**Your task:** Read the records below and copy each line that contains "Total".

**Dataset entries:**
##############################

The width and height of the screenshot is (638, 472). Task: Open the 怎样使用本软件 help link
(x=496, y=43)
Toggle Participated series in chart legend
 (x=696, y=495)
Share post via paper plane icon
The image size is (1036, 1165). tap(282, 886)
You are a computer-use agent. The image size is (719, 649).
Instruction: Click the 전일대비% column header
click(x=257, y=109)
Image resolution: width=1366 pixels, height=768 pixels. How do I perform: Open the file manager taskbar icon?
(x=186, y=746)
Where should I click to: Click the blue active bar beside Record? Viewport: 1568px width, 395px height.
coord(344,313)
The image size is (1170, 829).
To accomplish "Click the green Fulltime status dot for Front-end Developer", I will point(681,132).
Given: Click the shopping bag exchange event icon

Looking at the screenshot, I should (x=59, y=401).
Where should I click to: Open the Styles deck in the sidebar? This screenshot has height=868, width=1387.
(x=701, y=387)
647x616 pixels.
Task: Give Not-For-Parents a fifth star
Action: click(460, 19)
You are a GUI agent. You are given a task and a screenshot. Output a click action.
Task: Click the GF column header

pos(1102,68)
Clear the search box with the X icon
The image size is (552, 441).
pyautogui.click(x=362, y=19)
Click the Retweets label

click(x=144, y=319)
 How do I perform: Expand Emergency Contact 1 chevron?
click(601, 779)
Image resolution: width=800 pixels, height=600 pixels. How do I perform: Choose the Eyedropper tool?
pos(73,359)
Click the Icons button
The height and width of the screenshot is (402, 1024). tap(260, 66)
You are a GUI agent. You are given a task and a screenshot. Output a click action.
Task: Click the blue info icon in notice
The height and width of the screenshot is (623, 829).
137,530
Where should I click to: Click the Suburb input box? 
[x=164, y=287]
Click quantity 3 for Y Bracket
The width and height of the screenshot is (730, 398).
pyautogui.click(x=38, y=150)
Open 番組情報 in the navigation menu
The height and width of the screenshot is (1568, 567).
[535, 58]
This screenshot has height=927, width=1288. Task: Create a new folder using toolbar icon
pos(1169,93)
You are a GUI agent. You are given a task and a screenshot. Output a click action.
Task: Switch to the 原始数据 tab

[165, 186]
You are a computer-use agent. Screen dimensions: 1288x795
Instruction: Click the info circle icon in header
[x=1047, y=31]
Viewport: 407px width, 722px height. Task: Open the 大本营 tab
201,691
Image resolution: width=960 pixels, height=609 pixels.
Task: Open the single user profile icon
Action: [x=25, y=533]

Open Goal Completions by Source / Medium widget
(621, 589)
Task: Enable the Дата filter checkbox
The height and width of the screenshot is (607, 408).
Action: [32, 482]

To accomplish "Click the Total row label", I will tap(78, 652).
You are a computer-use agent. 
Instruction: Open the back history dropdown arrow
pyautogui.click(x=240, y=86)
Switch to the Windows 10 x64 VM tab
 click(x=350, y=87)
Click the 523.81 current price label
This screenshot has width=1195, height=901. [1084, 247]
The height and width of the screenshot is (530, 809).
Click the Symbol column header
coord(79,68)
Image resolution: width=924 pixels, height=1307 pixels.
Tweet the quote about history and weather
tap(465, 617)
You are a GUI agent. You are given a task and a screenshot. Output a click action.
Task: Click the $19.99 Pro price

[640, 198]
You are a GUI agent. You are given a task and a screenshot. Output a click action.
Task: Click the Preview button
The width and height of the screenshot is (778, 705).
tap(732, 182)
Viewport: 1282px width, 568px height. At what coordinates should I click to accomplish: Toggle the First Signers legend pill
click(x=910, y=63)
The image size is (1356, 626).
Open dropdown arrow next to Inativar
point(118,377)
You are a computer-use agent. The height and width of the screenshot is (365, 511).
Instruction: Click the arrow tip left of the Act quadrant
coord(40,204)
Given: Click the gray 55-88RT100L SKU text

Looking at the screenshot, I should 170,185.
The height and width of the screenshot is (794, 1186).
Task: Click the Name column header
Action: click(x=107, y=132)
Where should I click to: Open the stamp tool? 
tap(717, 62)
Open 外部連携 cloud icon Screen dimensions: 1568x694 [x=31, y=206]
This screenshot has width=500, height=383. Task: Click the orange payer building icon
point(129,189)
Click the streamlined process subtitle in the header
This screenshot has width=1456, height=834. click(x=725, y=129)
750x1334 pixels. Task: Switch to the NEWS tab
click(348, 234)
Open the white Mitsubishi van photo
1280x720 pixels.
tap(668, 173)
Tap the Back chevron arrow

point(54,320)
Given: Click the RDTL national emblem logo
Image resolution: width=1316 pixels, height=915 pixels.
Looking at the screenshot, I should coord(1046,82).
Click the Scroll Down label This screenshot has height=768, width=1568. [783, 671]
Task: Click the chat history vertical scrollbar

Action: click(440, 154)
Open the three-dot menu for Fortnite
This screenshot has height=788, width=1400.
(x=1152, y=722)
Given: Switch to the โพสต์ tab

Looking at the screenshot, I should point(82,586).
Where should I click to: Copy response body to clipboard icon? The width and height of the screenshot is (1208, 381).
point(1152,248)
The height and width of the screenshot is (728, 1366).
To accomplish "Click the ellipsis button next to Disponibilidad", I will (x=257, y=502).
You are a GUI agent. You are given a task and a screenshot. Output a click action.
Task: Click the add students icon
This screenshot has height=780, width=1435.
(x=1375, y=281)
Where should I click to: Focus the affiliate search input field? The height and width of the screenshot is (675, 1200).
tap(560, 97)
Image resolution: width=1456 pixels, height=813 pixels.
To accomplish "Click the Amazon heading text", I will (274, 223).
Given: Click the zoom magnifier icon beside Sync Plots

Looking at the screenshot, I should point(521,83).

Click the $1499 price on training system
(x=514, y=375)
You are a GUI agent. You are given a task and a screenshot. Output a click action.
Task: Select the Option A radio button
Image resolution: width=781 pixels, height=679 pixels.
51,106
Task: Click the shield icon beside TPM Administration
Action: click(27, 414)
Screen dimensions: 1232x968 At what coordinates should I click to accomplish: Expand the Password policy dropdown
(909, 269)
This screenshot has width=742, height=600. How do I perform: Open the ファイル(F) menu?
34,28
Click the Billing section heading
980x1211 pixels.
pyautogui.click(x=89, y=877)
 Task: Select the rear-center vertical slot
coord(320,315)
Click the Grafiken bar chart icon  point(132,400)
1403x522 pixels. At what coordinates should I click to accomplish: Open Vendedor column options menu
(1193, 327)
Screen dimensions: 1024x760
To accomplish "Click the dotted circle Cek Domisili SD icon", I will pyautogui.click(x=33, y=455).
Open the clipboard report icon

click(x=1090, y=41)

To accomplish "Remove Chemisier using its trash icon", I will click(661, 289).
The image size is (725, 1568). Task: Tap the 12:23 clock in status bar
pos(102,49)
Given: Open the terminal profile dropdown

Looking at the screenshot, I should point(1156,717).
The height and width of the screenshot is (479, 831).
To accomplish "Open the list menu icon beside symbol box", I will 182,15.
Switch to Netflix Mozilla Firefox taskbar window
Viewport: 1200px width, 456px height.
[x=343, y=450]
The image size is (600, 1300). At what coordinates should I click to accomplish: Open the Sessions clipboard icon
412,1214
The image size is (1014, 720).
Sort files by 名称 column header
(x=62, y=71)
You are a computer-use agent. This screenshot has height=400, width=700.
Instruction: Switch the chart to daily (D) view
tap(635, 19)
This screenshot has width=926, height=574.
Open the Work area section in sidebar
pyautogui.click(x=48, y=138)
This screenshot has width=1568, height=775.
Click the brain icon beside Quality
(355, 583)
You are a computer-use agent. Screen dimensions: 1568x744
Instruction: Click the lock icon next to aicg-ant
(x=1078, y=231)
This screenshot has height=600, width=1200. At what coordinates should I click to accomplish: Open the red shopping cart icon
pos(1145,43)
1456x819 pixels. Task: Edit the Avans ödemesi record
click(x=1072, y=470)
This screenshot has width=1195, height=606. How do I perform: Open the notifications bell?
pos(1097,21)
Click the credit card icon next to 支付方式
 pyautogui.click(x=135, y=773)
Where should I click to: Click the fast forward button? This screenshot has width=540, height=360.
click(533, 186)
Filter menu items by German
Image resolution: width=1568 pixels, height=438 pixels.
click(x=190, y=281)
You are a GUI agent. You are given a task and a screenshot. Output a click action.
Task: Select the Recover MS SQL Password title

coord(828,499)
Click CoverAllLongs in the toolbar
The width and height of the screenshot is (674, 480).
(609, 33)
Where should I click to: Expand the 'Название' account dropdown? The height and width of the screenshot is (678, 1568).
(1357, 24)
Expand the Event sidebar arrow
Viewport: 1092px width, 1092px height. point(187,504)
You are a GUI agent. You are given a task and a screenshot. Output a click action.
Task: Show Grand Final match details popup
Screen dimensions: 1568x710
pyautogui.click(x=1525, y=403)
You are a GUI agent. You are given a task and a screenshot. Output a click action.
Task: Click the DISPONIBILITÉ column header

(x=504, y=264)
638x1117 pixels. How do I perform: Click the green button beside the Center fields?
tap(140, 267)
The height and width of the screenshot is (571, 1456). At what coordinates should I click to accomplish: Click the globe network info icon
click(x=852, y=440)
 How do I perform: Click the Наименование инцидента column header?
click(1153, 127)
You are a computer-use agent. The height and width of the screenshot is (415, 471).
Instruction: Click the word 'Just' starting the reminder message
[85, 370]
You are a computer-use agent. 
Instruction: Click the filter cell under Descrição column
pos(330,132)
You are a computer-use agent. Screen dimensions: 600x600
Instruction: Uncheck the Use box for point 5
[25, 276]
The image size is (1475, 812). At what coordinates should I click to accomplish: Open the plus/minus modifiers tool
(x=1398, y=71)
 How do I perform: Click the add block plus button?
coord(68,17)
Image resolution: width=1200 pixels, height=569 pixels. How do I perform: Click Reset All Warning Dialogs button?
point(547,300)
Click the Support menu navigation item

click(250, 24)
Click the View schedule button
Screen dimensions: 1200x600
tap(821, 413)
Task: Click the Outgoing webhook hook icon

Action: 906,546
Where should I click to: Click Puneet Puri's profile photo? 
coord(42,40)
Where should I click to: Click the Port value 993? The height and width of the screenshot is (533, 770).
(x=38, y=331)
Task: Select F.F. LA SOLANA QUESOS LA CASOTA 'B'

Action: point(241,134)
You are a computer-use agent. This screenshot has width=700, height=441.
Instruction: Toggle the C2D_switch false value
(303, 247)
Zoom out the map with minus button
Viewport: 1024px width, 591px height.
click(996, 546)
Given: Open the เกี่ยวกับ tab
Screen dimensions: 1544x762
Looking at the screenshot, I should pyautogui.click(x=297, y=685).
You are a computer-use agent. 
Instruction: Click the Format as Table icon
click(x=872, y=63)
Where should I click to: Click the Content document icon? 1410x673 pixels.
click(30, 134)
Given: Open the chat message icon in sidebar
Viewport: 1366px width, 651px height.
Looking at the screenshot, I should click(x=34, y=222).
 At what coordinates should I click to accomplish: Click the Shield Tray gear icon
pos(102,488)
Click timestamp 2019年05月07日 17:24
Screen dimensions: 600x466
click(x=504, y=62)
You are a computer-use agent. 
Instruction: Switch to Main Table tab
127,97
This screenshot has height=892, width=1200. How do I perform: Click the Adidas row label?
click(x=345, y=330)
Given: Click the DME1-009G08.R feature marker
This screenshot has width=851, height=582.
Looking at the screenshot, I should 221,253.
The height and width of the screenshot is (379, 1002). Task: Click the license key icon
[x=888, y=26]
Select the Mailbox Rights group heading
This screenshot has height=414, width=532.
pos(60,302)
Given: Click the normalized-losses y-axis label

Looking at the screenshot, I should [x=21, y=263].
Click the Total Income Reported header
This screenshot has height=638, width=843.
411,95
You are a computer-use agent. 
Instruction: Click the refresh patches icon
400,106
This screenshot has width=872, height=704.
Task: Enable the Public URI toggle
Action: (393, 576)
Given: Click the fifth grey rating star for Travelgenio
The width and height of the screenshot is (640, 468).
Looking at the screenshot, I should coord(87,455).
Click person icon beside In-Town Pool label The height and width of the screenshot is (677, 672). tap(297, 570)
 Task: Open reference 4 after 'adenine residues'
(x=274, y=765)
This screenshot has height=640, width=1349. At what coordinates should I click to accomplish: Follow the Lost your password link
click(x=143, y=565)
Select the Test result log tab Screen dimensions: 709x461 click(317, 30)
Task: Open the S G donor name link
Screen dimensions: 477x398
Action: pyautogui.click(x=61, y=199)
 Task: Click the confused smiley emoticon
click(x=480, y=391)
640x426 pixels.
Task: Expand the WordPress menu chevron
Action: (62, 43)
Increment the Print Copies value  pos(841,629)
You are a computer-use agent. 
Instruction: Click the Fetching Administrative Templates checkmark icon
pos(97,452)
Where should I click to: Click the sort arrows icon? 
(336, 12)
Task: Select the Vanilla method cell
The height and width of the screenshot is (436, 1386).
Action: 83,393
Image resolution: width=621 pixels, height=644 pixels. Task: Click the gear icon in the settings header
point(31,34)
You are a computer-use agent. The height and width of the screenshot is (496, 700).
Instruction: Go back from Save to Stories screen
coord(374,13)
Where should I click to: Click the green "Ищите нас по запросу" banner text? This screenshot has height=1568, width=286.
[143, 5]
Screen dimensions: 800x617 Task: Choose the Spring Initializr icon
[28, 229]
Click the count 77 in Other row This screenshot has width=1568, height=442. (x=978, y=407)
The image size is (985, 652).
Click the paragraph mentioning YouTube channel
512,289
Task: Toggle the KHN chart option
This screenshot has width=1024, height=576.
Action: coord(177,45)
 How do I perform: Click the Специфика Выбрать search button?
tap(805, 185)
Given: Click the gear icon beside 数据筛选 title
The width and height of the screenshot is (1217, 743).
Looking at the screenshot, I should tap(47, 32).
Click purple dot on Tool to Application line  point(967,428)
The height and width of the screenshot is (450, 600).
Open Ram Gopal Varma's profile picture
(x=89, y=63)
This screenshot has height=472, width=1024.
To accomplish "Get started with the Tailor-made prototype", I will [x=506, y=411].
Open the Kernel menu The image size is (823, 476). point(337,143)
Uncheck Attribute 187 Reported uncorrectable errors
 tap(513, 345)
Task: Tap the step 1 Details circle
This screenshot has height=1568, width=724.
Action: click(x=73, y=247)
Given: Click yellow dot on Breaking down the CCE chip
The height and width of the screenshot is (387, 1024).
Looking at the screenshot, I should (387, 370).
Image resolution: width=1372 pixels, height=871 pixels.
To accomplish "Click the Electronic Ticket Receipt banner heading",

##############################

**Finished task:**
To accomplish "Click the Total row label", I will tap(78, 652).
Click the Total Income Reported header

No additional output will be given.